Petra sights are at their best in early morning and late afternoon when the sun warms its multicolored stones. Prepare yourself to enjoy the most majestic and imposing ancient site still-standing nowadays.
- Allow 1 to 3 days to tour Petra, bring water and some candies with you.
- Guided Tours are available, and staff at the Petra Visitor's Center at entrance of the site are at your service to answer your questions and provide assistance. Maps and excellent guidebooks are on hand.
- We suggest that you walk the one-kilometer-long Siq, or hire a horse-drawn carriage to enter the site. You can hire a donkey, horse, or camel inside the site (the donkey is very useful for climbing!). In all cases, its better to hire a horse when leaving the site through the Siq.
- Remember to pace yourself, as the site is large and can involve some fairly steep climbs. The way to Al-Deir takes about an hour with approximately 800 steps, and it takes about 35 minutes to the High Place of Sacrifice with approximately 1050 steps.
Day 1: Al-Siq, The Treasury, Street of Facades, The Theater, The Royal Tombs, The City Center, Qasr Al-Bint Temple, Al-Habees Museum, Petra Archeological Museum, Al-Deir, and back.
Day 2: Al-Siq, The Treasury, High Place of Sacrifice, The Lion Monument, The Garden Temple Complex, The Triclinium, The Renaissance Tomb, The Broken Pediment Tomb, The Roman Soldier Tomb, and back.
What to Wear
Sportswear, baggy pants, and walking shoes are advisable. Keep in mind the relative conservatism of Middle Eastern societies. Summer evenings can be quite cool, so one should be prepared to wear a shawl or sweater. Winters are cold, windy and rainy.
Daily: 6 AM to 6 PM
Adults: 1 Day JD 11 (US$ 16) - 2 Days JD 13.5 (US$ 20) - 3 Days JD 16 (US$ 23) - Students and Children under 12 years: 1 Day JD 6 (US$ 8.5) - 2 Days JD 7.25 (US$ 10.25) - 3 Days JD 8.5 (US$ 12)
Petra Archeological Museum is located inside the site (see Petra Map & Monuments), which houses a wide variety of finds from Petra (Hours 8:00-16:00)
Another small but interesting museum is to be found in an unusual Nabataean structure set into the hillside of Al-Habees (Hours 8:00-16:00).

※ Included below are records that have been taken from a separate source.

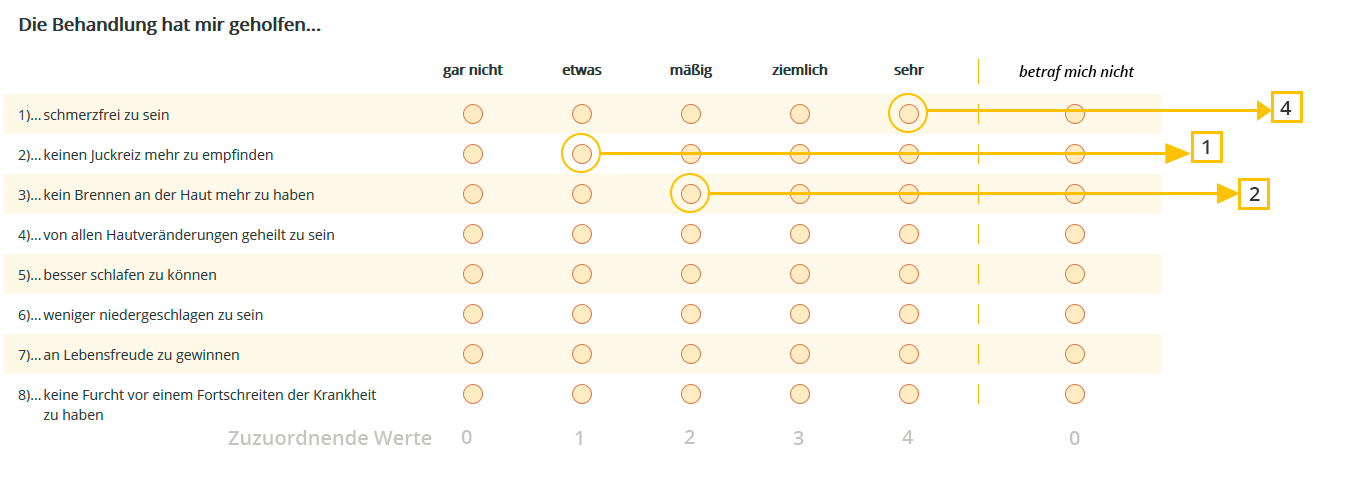Screen dimensions: 1371x477
Task: Select 'etwas' for keinen Juckreiz mehr
Action: point(582,154)
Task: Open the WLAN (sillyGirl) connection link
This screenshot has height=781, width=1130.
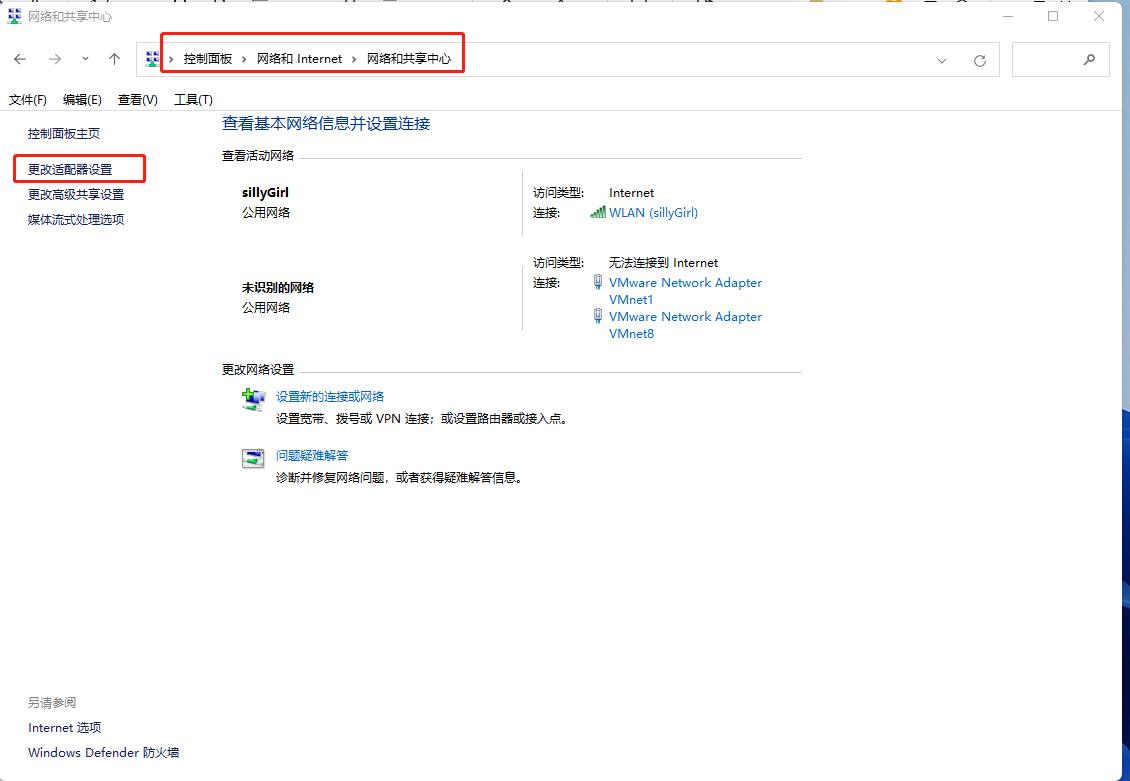Action: [x=653, y=212]
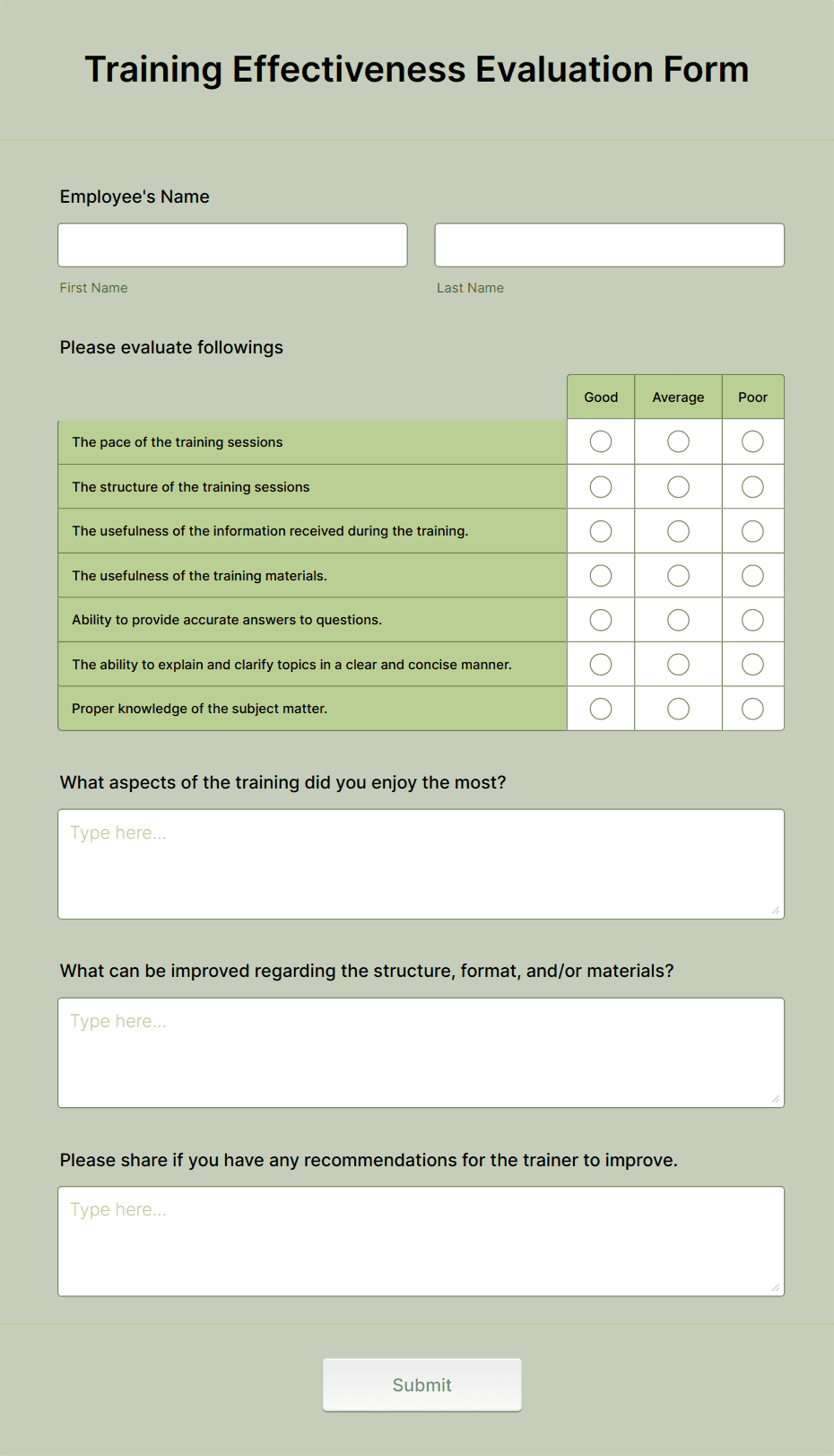This screenshot has height=1456, width=834.
Task: Select Average for ability to provide accurate answers
Action: (x=677, y=619)
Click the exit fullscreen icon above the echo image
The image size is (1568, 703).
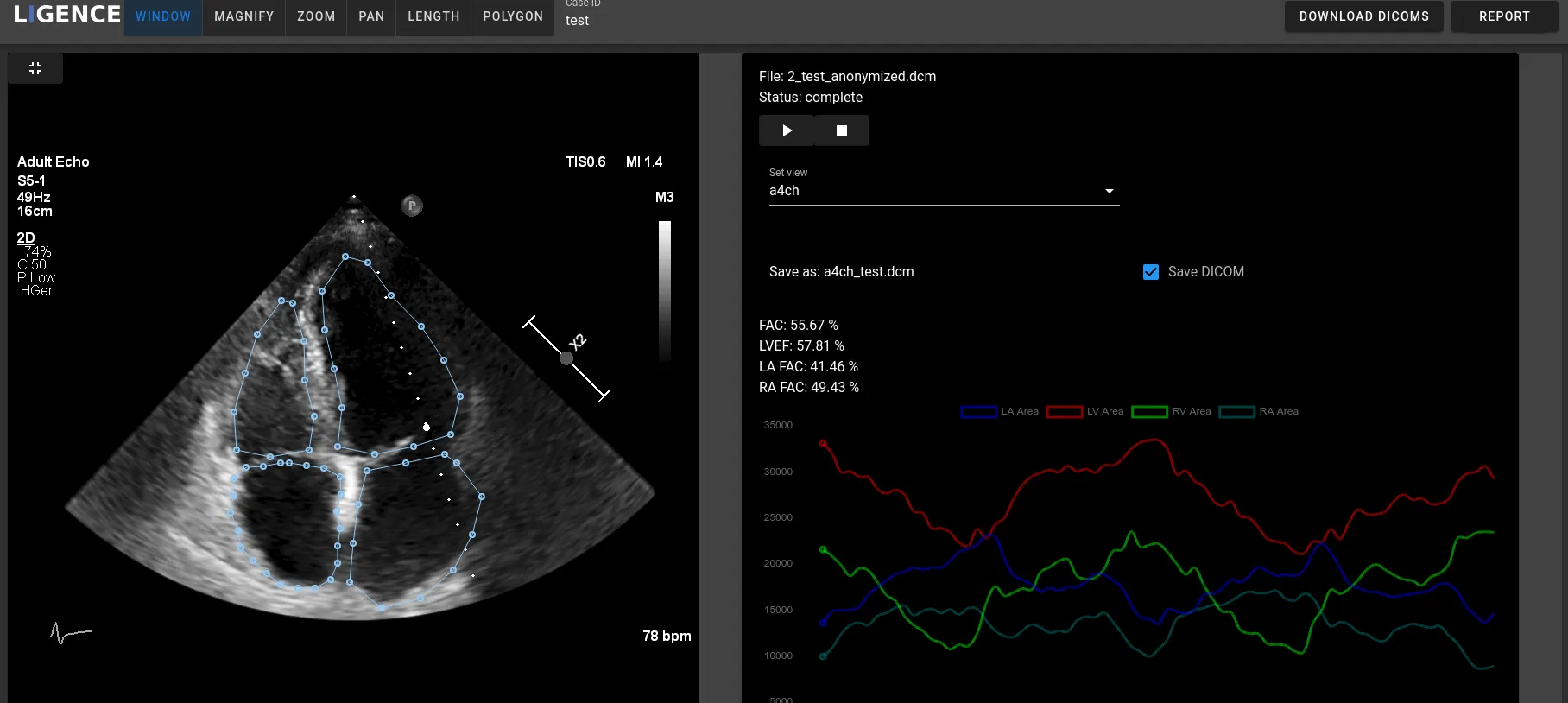pos(35,68)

Local Restaurants and American Style Restaurants like Pizza Hut are to be found nearby the entrance and in Wadi Mosa town. Petra also, boasts a number of hotels to suit every taste and budget where you can enjoy delicious food (e.g. Al-Iwan in Movenpick Resort and Taybet Zaman).
WHERE TO EAT & STAY
Petra boasts a number of hotels to suit every taste and budget. Advance reservation isrecommended for all.
***** Phone(03) Fax(03)
Grand View 2156871 2156984
Movenpick Resort Petra 2157111 2157112
Nabataean Castle 2157201 2157209
Petra Marriott 2156407 2156407
**** Phone(03) Fax(03)
Crowne Plaza Resort 2156266 2156977
Golden Tulip Kingsway 2156799 2156796
Petra Panorama 2157398 2157389
Sofitel Petra Taybet Zaman 2150111 2150101
*** Phone(03) Fax(03)
Edom 2156995 2156994
Petra Palace 2156723 2156724
Petra Rest House 2156266 2156977
Silk Road 2157222 2157244
Pizza Hut 5512620
HOW TO GET THERE
The best time to see Petra is in the early morning or late afternoon, so plan for an early start, or arrive the evening before and stay in one of the comfortable hotels near the site.
By bus: JETT, tel. (06) 5664146, operates a modern fleet of air conditioned coaches from Amman to Wadi Musa (Petra), 3 days a week, Sunday, Tuesday and Friday departing 06:30h and back at 16:00h, arriving in Amman at 19:30h. JETT departs from Abdali Station in Amman.
By car: Petra is a 3-hour drive from Amman on the modern Desert Highway, or 5 hours on the more scenic King's Highway. Leave Amman from the 7th Circle and follow the brown signs, which are designed for tourists.
By taxi: You can hire a taxi in Amman. The fare should be approximately 50 JD.
Combine your visit to Petra with a trip to Dana, a bird's nest-like mountain village in a fascinating nature reserve (on the way to Petra, best seen the day before), or take in the unspoiled desert vastness of Wadi Rum - only an hour's drive south. (For details see the Dana and Wadi Rum sections in this brochure).